Full disclosure: I am named in the acknowledgements of the book this article focuses on. Dan Bergner and I had several conversations about sexuality when he was in the early stages of conceptualizing his book. However, the acknowledgements are at the end; I had already formed my impression of this work and had decided to write about it when I discovered this.
Dan Bergner’s new book, What Do Women Want? is sure to cause a stir among the general public, but I find myself wondering what my fellow sexologists will think. I also find myself thinking about the book from a feminist perspective, and remembering Sherfey’s hypothesis.
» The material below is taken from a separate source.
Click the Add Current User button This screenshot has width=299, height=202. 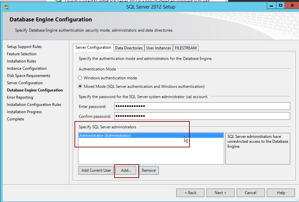(x=96, y=170)
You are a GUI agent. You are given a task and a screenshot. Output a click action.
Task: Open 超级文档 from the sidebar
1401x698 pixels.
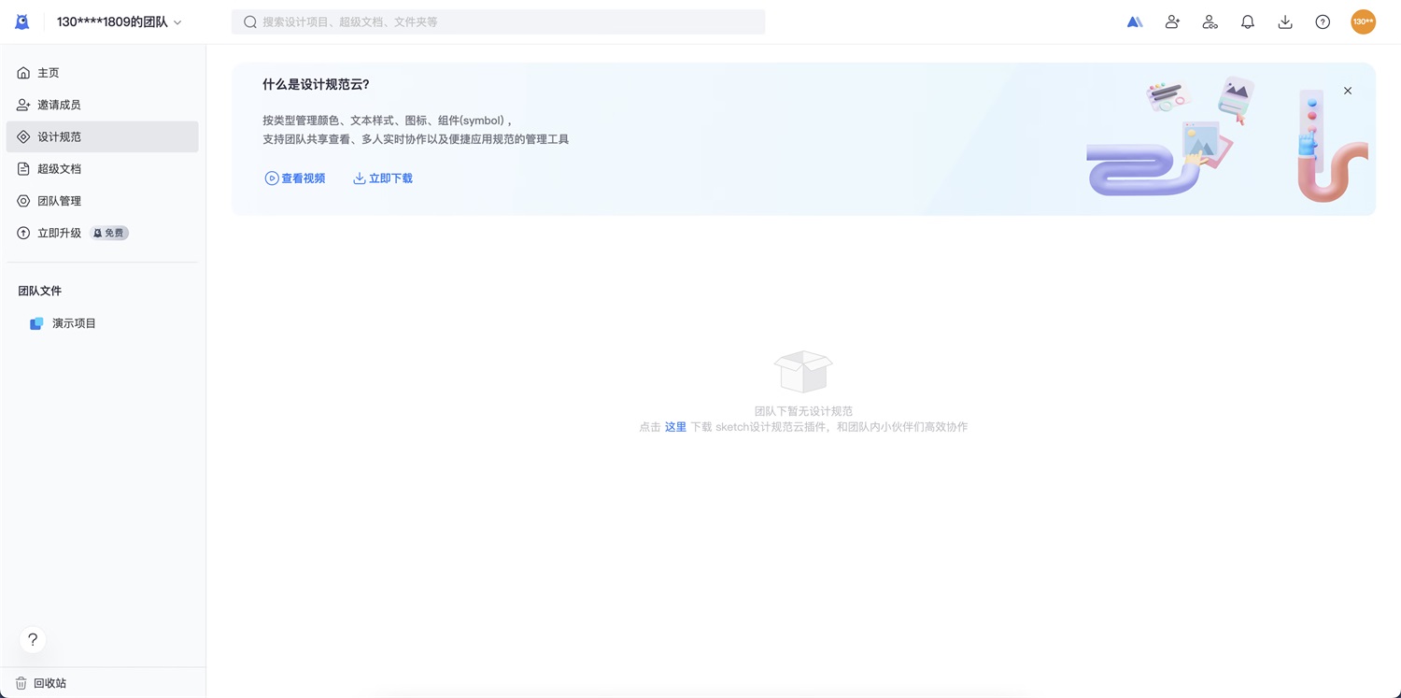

In 1973, psychiatrist Mary Jane Sherfey published a book called The Nature and Evolution of Female Sexuality in which she proposed that female sexuality was so inherently insatiable that it had to be systematically repressed centuries ago, once humans evolved past hunter-gatherers, in order to maintain the patriarchal order of agrarian society. Drawing on data from anthropology, primate studies, anatomy, and embryology, the Sherfey hypothesis, as it was called, maintained that women, were they unconstrained by social and religious norms instilled since birth, not to mention male power and control, would behave in ways we would call “promiscuous.” The fact women are more likely to experience multiple orgasm and do not have the refractory period that men do, for example, was proof that women had stronger and more diverse sexual requirements than men, a difference based in biology. In explaining the rigidity and severity of social sanctions against women’s sexuality, Sherfey noted that “the strength of the sex drive determines the force required to suppress it.”
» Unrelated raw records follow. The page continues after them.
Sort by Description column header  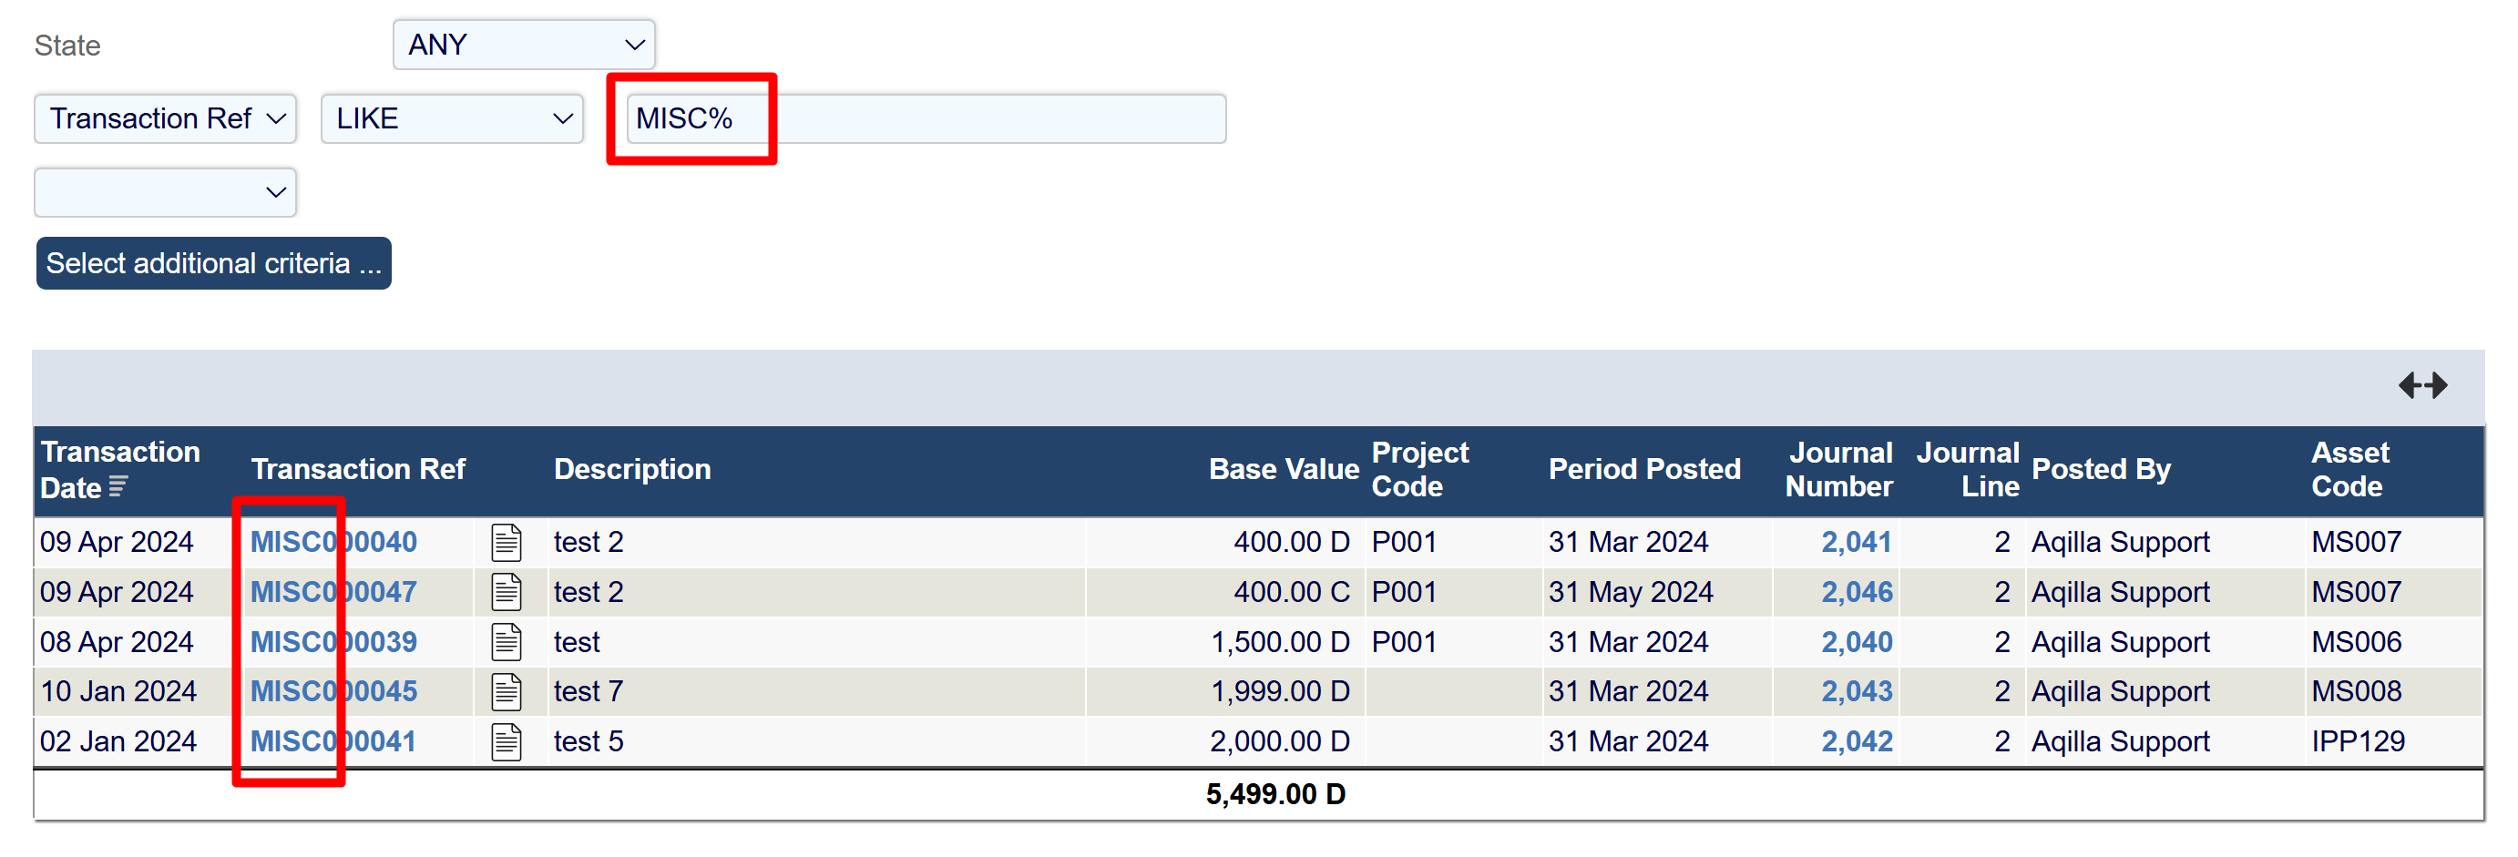pyautogui.click(x=631, y=469)
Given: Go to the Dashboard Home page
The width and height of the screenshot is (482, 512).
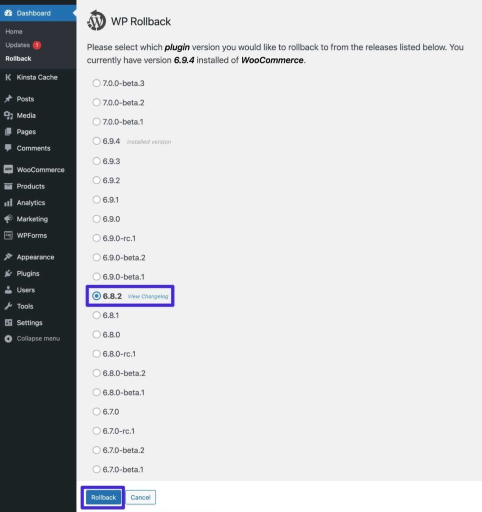Looking at the screenshot, I should tap(14, 31).
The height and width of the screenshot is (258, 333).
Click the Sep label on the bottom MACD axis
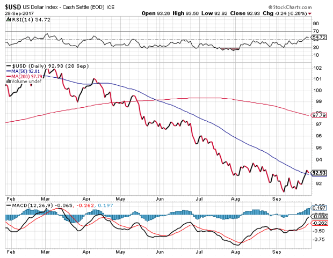point(277,250)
Many radical second-wave feminists built on the Sherfey hypothesis and developed the theory that monogamy itself was a patriarchal invention, developed after the agricultural revolution, designed to ensure that paternity could be determined for a child. Once human social groupings gradually transformed from tribes into individual families, and once material goods could be accumulated and passed on, men were invested in passing on their wealth to offspring. To do this, men needed to ensure that their female partners were monogamous, and besides designing laws that made women chattel, they did this by evolving a belief system that glorified and rewarded female virginity and chastity, a belief system inculcated as strongly in female children as male. The combination of male power and self-enforced repression effectively eradicated strong sexual urges, or at least promiscuous sexual behavior, in all but a few women. These few who retained a vibrant sexuality were reviled and ostracized, relegated to prostitution, burned as witches, shunned as madwomen. This model neatly explains the double standard, among other things: The system of monogamy was never actually intended to apply to men. In the 1970s and ’80s some lesbian feminists believed that monogamy was a patriarchal plot and that nonmonogamy was a political as well as personal choice.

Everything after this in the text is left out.